*** Exercise input ***

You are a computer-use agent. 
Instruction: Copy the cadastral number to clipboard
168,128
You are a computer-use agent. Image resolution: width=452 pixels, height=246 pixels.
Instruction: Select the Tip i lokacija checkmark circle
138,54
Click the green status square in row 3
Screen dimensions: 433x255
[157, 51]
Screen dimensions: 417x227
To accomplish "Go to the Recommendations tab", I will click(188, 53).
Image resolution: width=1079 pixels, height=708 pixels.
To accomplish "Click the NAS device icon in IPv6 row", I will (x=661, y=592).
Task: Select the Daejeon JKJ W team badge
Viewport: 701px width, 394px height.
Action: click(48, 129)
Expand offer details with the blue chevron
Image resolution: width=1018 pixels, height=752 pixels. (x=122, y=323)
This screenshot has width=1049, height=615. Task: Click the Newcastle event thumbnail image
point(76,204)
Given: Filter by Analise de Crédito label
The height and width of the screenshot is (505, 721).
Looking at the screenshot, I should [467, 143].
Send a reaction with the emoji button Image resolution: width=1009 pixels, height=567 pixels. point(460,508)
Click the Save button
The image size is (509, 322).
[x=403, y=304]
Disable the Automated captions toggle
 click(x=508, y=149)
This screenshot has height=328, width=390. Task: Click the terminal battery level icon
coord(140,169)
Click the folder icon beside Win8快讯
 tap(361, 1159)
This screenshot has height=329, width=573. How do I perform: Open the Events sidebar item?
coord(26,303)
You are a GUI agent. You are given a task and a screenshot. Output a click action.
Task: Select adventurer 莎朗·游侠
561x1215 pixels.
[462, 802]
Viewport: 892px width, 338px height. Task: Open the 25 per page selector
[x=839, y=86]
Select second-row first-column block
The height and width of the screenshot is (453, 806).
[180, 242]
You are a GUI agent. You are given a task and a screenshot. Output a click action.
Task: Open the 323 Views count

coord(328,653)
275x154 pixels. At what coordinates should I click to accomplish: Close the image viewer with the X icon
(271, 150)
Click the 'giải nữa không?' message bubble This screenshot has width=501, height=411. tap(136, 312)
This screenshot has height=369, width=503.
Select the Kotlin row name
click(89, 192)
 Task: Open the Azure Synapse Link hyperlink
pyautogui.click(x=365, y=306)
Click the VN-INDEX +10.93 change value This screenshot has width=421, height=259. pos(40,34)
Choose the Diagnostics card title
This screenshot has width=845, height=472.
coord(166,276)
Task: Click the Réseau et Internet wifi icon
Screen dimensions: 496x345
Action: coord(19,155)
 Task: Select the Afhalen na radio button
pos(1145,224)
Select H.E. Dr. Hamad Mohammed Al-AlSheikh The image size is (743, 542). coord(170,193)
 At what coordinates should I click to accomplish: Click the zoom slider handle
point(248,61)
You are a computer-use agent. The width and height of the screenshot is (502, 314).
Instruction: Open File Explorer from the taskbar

*** End of Exercise input ***

Restate the data in full so that no line differs from the original.

→ **Written response**:
You are a computer-use agent. 
Instruction: Copy the cadastral number to clipboard
168,128
You are a computer-use agent. Image resolution: width=452 pixels, height=246 pixels.
Instruction: Select the Tip i lokacija checkmark circle
138,54
Click the green status square in row 3
Screen dimensions: 433x255
[157, 51]
Screen dimensions: 417x227
To accomplish "Go to the Recommendations tab", I will click(188, 53).
Image resolution: width=1079 pixels, height=708 pixels.
To accomplish "Click the NAS device icon in IPv6 row", I will (x=661, y=592).
Task: Select the Daejeon JKJ W team badge
Viewport: 701px width, 394px height.
Action: click(48, 129)
Expand offer details with the blue chevron
Image resolution: width=1018 pixels, height=752 pixels. (x=122, y=323)
This screenshot has width=1049, height=615. Task: Click the Newcastle event thumbnail image
point(76,204)
Given: Filter by Analise de Crédito label
The height and width of the screenshot is (505, 721).
Looking at the screenshot, I should [467, 143].
Send a reaction with the emoji button Image resolution: width=1009 pixels, height=567 pixels. point(460,508)
Click the Save button
The image size is (509, 322).
[x=403, y=304]
Disable the Automated captions toggle
 click(x=508, y=149)
This screenshot has height=328, width=390. Task: Click the terminal battery level icon
coord(140,169)
Click the folder icon beside Win8快讯
 tap(361, 1159)
This screenshot has height=329, width=573. How do I perform: Open the Events sidebar item?
coord(26,303)
You are a GUI agent. You are given a task and a screenshot. Output a click action.
Task: Select adventurer 莎朗·游侠
561x1215 pixels.
[462, 802]
Viewport: 892px width, 338px height. Task: Open the 25 per page selector
[x=839, y=86]
Select second-row first-column block
The height and width of the screenshot is (453, 806).
[180, 242]
You are a GUI agent. You are given a task and a screenshot. Output a click action.
Task: Open the 323 Views count

coord(328,653)
275x154 pixels. At what coordinates should I click to accomplish: Close the image viewer with the X icon
(271, 150)
Click the 'giải nữa không?' message bubble This screenshot has width=501, height=411. tap(136, 312)
This screenshot has height=369, width=503.
Select the Kotlin row name
click(89, 192)
 Task: Open the Azure Synapse Link hyperlink
pyautogui.click(x=365, y=306)
Click the VN-INDEX +10.93 change value This screenshot has width=421, height=259. pos(40,34)
Choose the Diagnostics card title
This screenshot has width=845, height=472.
coord(166,276)
Task: Click the Réseau et Internet wifi icon
Screen dimensions: 496x345
Action: coord(19,155)
 Task: Select the Afhalen na radio button
pos(1145,224)
Select H.E. Dr. Hamad Mohammed Al-AlSheikh The image size is (743, 542). coord(170,193)
 At what coordinates should I click to accomplish: Click the zoom slider handle
point(248,61)
You are a computer-use agent. The width and height of the screenshot is (502, 314).
Instruction: Open File Explorer from the taskbar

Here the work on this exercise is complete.